Thank you, Mr. Van Kesteren. I'm sorry about the time, sir. We've pretty well run out, and another panel is waiting.
Thank you very much, gentlemen, for your testimony.
We're going to suspend for a couple of minutes so that we can change names and bring in the other witnesses, and then we'll begin again with panel number two.
:
We're now resuming our meeting, ladies and gentlemen.
We have three new witnesses before us. From the Conference Board of Canada, we have Michael Bloom, vice-president, organizational effectiveness and learning; from the Canadian Centre for Policy Alternatives, we have Bruce Campbell, executive director; we also have Michael Hart, Simon Reisman chair in trade policy, Norman Paterson School of International Affairs, who is testifying as an individual.

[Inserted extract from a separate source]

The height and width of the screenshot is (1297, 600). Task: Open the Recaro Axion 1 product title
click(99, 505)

I'm going to follow the order that is in front of you, so I'm going to ask Mr. Bloom to go first.
I'll keep you very close to five minutes for your opening statement, and then we'll get on to questions.

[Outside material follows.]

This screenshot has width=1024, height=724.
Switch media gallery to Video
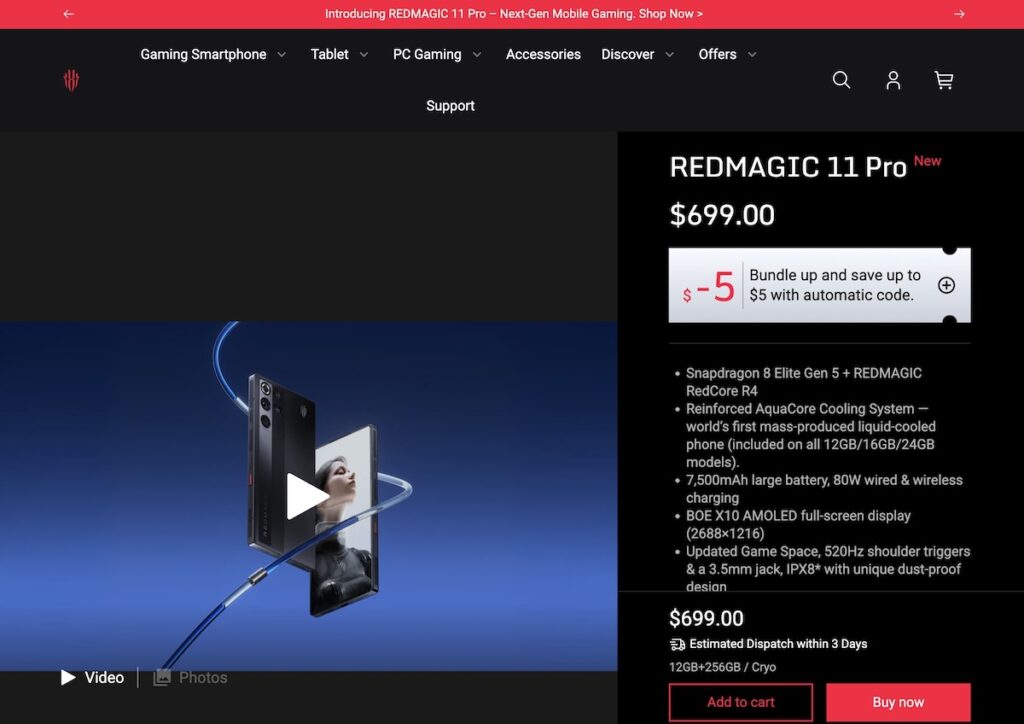93,677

Go ahead, Mr. Bloom, for five minutes, please.
I think it's important, as we reflect on the Investment Canada Act, to consider that there are several strategic concerns here. One is that it's important to provide a positive investment environment to sustain capital flow into Canada.
Second, it's important that we ensure that investments are transparently economically based rather than political or governmental in original. We should at least be clear about whether or not they are.
Third, it's important to sustain the confidence of the international business investment community in fairness and openness when it comes to opportunities in this country.
We have done some work on the issues. We did a report on PotashCorp for the Government of Saskatchewan last fall. We've done some other work on corporate takeovers, mergers, and acquisitions. Our findings, through our work, are that they are net mildly beneficial and that there are certainly lots of opportunities through the existing legislation rules to ensure that benefits are obtained for the country. But the issues that seem to be coming up more and more are how we understand the issue, how we reasonably and fairly assess it, and how we communicate that to ourselves and to people outside the country.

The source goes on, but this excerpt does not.